- Word and element location records -
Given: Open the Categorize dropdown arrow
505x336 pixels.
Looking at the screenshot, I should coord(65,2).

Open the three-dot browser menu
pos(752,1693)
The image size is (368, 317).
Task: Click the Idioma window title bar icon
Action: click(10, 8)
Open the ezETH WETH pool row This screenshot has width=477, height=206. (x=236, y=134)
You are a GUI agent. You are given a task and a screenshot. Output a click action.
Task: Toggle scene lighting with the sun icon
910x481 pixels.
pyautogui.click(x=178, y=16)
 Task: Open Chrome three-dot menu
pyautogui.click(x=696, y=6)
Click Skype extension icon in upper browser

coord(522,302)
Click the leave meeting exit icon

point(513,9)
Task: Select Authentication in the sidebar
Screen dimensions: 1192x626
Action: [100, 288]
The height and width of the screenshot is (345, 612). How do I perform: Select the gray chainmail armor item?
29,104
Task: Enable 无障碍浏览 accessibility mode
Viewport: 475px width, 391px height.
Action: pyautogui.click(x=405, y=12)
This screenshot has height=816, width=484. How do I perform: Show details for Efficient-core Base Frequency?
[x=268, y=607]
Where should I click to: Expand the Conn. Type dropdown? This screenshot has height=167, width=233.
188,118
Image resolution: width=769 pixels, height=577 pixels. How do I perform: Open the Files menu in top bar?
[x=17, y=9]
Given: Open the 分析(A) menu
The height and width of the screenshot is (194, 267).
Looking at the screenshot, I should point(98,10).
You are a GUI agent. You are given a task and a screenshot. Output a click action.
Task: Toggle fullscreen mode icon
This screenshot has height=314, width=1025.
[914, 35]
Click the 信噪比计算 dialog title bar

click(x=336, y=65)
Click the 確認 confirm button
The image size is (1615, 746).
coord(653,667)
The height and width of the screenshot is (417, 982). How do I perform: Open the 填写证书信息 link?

- TASK GOAL -
Extract all of the entries above and reproduce every line of them without a single change.

- SOLUTION TO THE PROBLEM -
Given: Open the Categorize dropdown arrow
505x336 pixels.
Looking at the screenshot, I should coord(65,2).

Open the three-dot browser menu
pos(752,1693)
The image size is (368, 317).
Task: Click the Idioma window title bar icon
Action: click(10, 8)
Open the ezETH WETH pool row This screenshot has width=477, height=206. (x=236, y=134)
You are a GUI agent. You are given a task and a screenshot. Output a click action.
Task: Toggle scene lighting with the sun icon
910x481 pixels.
pyautogui.click(x=178, y=16)
 Task: Open Chrome three-dot menu
pyautogui.click(x=696, y=6)
Click Skype extension icon in upper browser

coord(522,302)
Click the leave meeting exit icon

point(513,9)
Task: Select Authentication in the sidebar
Screen dimensions: 1192x626
Action: [100, 288]
The height and width of the screenshot is (345, 612). How do I perform: Select the gray chainmail armor item?
29,104
Task: Enable 无障碍浏览 accessibility mode
Viewport: 475px width, 391px height.
Action: pyautogui.click(x=405, y=12)
This screenshot has height=816, width=484. How do I perform: Show details for Efficient-core Base Frequency?
[x=268, y=607]
Where should I click to: Expand the Conn. Type dropdown? This screenshot has height=167, width=233.
188,118
Image resolution: width=769 pixels, height=577 pixels. How do I perform: Open the Files menu in top bar?
[x=17, y=9]
Given: Open the 分析(A) menu
The height and width of the screenshot is (194, 267).
Looking at the screenshot, I should point(98,10).
You are a GUI agent. You are given a task and a screenshot. Output a click action.
Task: Toggle fullscreen mode icon
This screenshot has height=314, width=1025.
[914, 35]
Click the 信噪比计算 dialog title bar

click(x=336, y=65)
Click the 確認 confirm button
The image size is (1615, 746).
coord(653,667)
The height and width of the screenshot is (417, 982). How do I perform: Open the 填写证书信息 link?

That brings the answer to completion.